J’écris
pour accompagner
du murmure
de mon coeur
le cours
des choses
Géraldine Andrée
J’écris
pour accompagner
du murmure
de mon coeur
le cours
des choses
Géraldine Andrée
La langue de mon pays
se fait comprendre avec
la haute voix du vent, l’accent des sources sur la rive, la courbure des blés, les ondulations de l’herbe, les pleins du chemin qui s’élance vers l’azur, ce soupir entre les notes de la pluie, les couleurs accrochées à la gorge des mésanges, les points qui étoilent la page du ciel, le silence de tout ce qui perle, de tout ce qui goutte au bout de l’attente.

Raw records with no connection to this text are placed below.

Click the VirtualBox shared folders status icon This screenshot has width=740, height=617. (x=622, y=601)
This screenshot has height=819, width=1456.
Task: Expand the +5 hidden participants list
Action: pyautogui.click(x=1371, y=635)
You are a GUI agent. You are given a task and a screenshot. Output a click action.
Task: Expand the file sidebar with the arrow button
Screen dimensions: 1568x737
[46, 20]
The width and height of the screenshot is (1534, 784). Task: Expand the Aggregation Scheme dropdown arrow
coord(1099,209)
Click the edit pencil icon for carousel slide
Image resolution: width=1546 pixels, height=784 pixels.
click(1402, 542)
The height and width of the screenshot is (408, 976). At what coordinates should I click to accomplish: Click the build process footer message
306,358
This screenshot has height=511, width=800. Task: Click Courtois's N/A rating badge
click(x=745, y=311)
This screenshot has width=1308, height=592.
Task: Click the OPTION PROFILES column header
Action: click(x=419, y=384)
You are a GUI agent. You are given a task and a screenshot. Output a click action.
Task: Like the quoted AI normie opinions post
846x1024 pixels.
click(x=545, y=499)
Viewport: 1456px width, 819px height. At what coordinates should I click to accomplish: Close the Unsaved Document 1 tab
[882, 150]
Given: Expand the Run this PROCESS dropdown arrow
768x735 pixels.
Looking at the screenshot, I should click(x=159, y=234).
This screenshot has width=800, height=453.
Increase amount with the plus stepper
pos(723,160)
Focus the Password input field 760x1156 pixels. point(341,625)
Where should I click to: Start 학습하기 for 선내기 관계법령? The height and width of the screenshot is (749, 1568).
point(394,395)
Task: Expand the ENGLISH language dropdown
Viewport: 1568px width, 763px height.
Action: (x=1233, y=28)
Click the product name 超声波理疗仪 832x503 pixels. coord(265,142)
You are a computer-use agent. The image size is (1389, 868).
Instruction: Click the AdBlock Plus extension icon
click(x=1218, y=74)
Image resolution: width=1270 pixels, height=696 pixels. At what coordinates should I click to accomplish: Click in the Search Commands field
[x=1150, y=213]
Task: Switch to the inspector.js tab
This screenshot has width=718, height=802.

La langue de mon pays ne suit aucune grammaire.
J’ai seulement appris
que beaucoup de feuilles se froissent pour la répandre dans le monde,
que beaucoup de flambeaux allument ses majuscules dans la nuit.
Je suis l’interprète de son souffle qui roule jusqu’à mes lèvres
quand j’accélère ma course vers Demain.
Je la respecte
en la transcrivant chaque matin
sous un long délié de lumière
qui tremble puis disparaît
pour renaître
à partir de la virgule
de l’instant suivant.
Géraldine Andrée
Ne demeure pas immobile devant la page blanche.
Si tu ne peux rien écrire, va te promener.
Trace ton chemin d’une autre façon.
Géraldine Andrée
Prends soin de ta Vie comme d’une jeune plante. Surveille la germination, la pousse, l’éclosion.
Il existe de nombreux moyens de faire fleurir ta Vie : la méditation, la gymnastique, la marche, le yoga, la peinture, la musique.
Toutes ces pratiques appartiennent à un seul domaine : la botanique de l’âme.
Moi, ma botanique, c’est l’écriture.
Je tiens un petit carnet et je note au jour le jour comment ma Vie s’épanouit : je veille à l’arroser à des heures précises, je surveille la santé des graines, l’apparition du bouton d’or, puis l’éclat de la corolle.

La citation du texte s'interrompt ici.